Received: from psg.com (mailnull@psg.com [147.28.0.62]) by ietf.org (8.9.1a/8.9.1a) with ESMTP id MAA11107 for <idn-archive@lists.ietf.org>; Fri, 25 Feb 2005 12:34:09 -0500 (EST)
Received: from majordom by psg.com with local (Exim 4.44 (FreeBSD)) id 1D4jI7-0002pf-5Y for idn-data@psg.com; Fri, 25 Feb 2005 17:30:15 +0000
Received: from [209.187.148.211] (helo=bs.jck.com) by psg.com with esmtp (Exim 4.44 (FreeBSD)) id 1D4jI4-0002pM-4c for idn@ops.ietf.org; Fri, 25 Feb 2005 17:30:12 +0000
Received: from [209.187.148.215] (helo=scan.jck.com) by bs.jck.com with esmtp (Exim 4.34) id 1D4jI2-0002sx-Us; Fri, 25 Feb 2005 12:30:11 -0500
Date: Fri, 25 Feb 2005 12:29:58 -0500
From: John C Klensin <klensin@jck.com>
To: Doug Ewell <dewell@adelphia.net>, idn@ops.ietf.org
cc: Erik van der Poel <erik@vanderpoel.org>
Subject: Re: [idn] process
Message-ID: <A574CA1BE87BFDA3C2A1AC0E@scan.jck.com>
In-Reply-To: <00a401c51af3$7863aae0$030aa8c0@DEWELL>
References: <421B8484.3070802@vanderpoel.org> <20050223072837.GA21463~@nicemice.net> <D872CCF059514053ECF8A198@scan.jck.com> <421D8411.9030006@vanderpoel.org> <p06210208be4390618c81@[192.168.0.101]> <421E0D0C.2000309@vanderpoel.org> <p06210202be43c3888991@[192.168.0.101]> <E07CE813AD23B2D95DA0C740@scan.jck.com> <421E30F2.1040408@vanderpoel.org> <0E7F74C71945B923C52211F3@scan.jck.com> <421EA0C9.1010500@vanderpoel.org> <00a401c51af3$7863aae0$030aa8c0@DEWELL>
X-Mailer: Mulberry/3.1.6 (Win32)
MIME-Version: 1.0
Content-Type: text/plain; charset="us-ascii"
Content-Transfer-Encoding: 7bit
Content-Disposition: inline
X-Spam-Checker-Version: SpamAssassin 3.0.1 (2004-10-22) on psg.com
X-Spam-Status: No, score=-2.6 required=5.0 tests=AWL,BAYES_00 autolearn=ham version=3.0.1
Sender: owner-idn@ops.ietf.org
Precedence: bulk
Content-Transfer-Encoding: 7bit


--On Thursday, 24 February, 2005 20:35 -0800 Doug Ewell
<dewell@adelphia.net> wrote:

> Erik van der Poel <erik at vanderpoel dot org> wrote:
> 
>> 1. Is this the right time to start working on Internet Drafts
>> leading up to new version(s) of the IDNA RFC(s)?
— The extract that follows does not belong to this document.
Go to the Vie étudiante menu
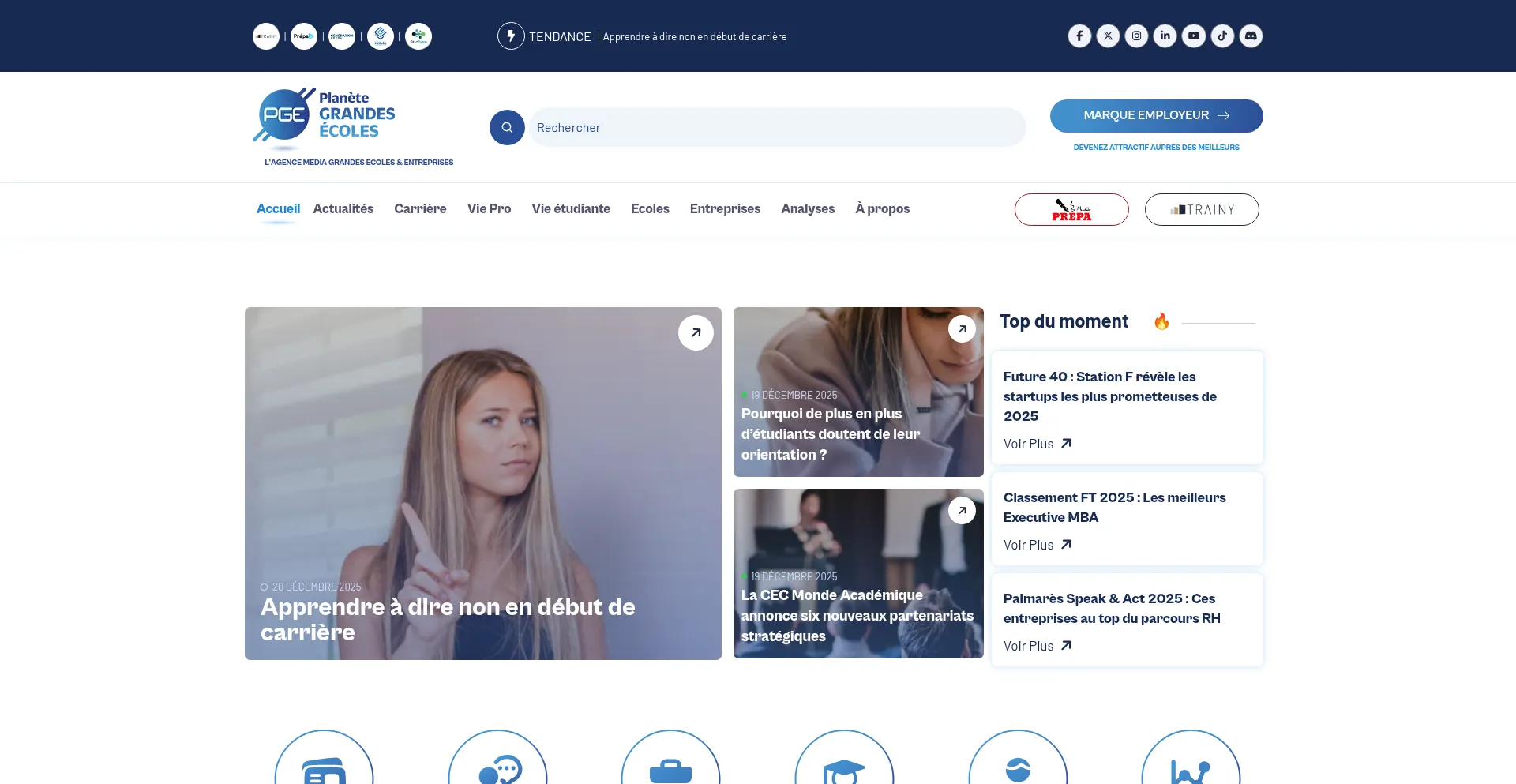(x=571, y=209)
If not, when?
>> ...
> 
> I don't know about anyone else, but something seems badly
> wrong here.
> 
> Is it really possible that we spent a year and a half, two
> years on putting together an IDN architecture, and during all
> that time nobody ever gave the slightest thought to the
> possibility of someone using IDNs for spoofing purposes, and
> now that one or two well-publicized spoofing examples have
> appeared, we are ready to start all over again with a new and
> probably incompatible version of the architecture?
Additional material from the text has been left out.